Opening a restaurant, and then achieving and maintaining profitability, isn’t easy. In fact, there’s a veritable cottage industry of television shows dedicated to the cutthroat nature of the business. Gordon Ramsay isn’t very forgiving, and diners who spend their hard-earned money can be just as demanding.
Offering a quality product is the most obvious goal that restaurants strive to achieve, but with 80 percent of restaurants risking failure in the first five years, success hinges on more than just food. A passion for culinary arts is rarely enough to compensate for a lack of business skills.
A wealth of other variables every day decide who stays open and who ends up closing their doors. Surprisingly, security and speed of payment transactions are two factors that have been proven to be important to many customers.
A recent survey by TSYS, a global payments company that serves nearly 800,000 merchants across the U.S., found security to be the most important payment consideration for 61 percent of customers paying at a restaurant, while 32 percent of those surveyed found speed of transaction to be the most desirable attribute.

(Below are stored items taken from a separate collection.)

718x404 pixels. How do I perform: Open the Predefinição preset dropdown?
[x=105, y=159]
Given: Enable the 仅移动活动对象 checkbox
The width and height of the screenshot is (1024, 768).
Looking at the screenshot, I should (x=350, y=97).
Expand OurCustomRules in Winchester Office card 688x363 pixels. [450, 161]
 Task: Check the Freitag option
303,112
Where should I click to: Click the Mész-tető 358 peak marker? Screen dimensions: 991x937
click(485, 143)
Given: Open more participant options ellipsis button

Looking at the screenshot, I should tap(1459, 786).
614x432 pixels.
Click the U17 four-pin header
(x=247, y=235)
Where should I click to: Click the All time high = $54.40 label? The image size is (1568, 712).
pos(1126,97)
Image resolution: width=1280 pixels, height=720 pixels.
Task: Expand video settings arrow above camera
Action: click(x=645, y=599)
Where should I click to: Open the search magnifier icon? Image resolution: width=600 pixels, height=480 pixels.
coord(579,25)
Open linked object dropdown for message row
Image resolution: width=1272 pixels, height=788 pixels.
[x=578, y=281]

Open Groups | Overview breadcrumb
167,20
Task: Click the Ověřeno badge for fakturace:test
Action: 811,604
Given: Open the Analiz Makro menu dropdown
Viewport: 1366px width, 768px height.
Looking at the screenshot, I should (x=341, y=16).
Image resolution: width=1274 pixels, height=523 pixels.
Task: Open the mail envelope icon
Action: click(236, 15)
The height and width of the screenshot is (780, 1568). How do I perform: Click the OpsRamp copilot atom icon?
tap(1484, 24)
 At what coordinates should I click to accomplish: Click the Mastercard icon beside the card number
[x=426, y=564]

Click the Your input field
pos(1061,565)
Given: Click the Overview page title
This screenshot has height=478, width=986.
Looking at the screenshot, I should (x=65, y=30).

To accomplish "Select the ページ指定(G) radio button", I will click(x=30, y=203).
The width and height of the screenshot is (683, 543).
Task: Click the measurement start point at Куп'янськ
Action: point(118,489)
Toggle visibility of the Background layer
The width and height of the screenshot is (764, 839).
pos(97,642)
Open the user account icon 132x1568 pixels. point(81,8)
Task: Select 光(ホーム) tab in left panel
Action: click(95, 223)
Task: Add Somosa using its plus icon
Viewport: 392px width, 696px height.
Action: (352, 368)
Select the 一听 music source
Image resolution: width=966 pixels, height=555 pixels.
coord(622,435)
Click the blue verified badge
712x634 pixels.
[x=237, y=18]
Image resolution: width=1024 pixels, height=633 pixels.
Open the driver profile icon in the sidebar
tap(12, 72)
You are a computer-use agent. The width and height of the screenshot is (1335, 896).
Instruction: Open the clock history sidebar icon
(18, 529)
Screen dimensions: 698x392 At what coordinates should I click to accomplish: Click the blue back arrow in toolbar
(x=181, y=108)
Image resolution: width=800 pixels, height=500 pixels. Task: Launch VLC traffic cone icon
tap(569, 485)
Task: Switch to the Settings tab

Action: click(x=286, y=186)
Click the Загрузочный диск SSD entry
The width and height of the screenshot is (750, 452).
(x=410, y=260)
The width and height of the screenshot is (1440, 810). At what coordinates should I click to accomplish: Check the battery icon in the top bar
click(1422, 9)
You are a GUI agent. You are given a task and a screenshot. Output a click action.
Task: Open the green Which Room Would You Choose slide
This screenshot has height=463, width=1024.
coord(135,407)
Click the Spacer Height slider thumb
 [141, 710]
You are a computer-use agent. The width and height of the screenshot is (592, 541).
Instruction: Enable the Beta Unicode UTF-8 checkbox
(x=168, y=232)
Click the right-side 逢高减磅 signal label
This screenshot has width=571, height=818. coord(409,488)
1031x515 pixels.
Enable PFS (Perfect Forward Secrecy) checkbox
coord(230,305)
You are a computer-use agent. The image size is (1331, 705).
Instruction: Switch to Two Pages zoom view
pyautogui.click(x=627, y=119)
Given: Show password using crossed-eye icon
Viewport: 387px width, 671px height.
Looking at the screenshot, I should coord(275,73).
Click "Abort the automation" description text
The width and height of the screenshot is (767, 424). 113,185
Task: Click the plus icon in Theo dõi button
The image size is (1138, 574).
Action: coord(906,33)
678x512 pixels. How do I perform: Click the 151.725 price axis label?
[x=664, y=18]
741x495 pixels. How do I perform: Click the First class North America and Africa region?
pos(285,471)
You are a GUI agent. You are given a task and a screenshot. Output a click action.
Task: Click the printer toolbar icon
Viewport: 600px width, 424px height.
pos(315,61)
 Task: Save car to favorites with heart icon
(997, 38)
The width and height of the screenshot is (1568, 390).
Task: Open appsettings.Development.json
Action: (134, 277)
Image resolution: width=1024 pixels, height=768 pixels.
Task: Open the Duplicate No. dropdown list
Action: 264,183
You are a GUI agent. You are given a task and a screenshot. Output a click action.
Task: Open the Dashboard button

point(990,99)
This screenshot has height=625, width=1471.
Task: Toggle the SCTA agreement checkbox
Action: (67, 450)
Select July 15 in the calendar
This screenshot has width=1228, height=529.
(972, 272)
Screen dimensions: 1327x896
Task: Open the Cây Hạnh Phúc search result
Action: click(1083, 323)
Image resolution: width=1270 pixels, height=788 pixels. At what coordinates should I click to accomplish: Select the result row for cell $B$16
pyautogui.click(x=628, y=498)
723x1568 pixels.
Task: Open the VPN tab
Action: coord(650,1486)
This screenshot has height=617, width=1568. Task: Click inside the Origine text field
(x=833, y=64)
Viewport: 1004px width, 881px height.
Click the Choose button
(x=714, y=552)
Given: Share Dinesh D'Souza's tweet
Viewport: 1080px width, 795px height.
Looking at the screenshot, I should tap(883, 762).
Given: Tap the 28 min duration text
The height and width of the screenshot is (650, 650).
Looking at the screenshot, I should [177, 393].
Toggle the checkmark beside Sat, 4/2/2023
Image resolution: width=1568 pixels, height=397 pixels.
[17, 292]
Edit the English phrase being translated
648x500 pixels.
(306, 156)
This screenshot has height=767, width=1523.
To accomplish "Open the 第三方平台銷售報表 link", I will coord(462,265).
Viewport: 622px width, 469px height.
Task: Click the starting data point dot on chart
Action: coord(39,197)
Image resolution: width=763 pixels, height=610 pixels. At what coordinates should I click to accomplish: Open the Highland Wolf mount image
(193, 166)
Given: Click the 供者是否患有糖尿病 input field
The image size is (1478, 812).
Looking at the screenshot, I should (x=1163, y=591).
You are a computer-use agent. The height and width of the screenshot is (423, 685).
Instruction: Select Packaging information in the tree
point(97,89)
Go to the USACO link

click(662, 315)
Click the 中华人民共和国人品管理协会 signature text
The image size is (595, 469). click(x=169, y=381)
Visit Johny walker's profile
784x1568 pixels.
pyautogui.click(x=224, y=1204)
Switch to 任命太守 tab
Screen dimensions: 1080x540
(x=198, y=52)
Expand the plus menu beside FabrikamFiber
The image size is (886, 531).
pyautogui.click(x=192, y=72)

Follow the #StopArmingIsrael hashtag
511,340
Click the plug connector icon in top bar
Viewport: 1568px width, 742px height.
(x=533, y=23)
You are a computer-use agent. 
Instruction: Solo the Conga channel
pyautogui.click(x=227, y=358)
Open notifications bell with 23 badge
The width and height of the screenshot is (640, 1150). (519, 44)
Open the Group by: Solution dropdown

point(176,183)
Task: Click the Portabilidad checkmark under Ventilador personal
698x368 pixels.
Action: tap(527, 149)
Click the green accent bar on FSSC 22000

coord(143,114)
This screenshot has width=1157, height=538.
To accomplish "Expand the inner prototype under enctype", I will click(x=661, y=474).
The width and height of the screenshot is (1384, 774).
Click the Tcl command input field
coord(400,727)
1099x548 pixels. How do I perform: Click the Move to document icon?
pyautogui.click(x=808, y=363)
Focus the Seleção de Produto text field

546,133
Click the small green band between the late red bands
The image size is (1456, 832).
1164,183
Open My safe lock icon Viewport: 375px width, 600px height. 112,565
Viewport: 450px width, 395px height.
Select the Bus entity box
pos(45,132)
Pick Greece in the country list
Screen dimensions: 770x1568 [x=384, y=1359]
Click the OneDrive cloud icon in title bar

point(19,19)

That’s 93 percent of potential restaurant patrons who value either the security or speed of their payment transaction.
Pay-at-the-table technology in restaurants offers a solution for both types of people. The same TSYS survey found a strong majority of frequent diners – 79 percent – would prefer all restaurants offer a pay-at-the-table option.
This figure wouldn’t surprise Europeans since it’s a standard way to pay there, and has been for some time.
While pay-at-the-table may require a slightly higher upfront investment, the potential upside is significant. Enterprising restauranteurs should consider adopting pay-at-the-table for myriad reasons, but let’s focus on three of the biggest: safety, convenience and customer satisfaction.
A large majority of those surveyed saw security as an important factor. It makes sense if you consider the process of paying for a tab at most American eateries: After bringing the check, the waiter leaves the table with the customer’s credit card, disappearing from sight for several minutes with a customer’s valuable financial information. Although this is the standard practice, the feeling can be disconcerting for some restaurant patrons, especially if it takes a while.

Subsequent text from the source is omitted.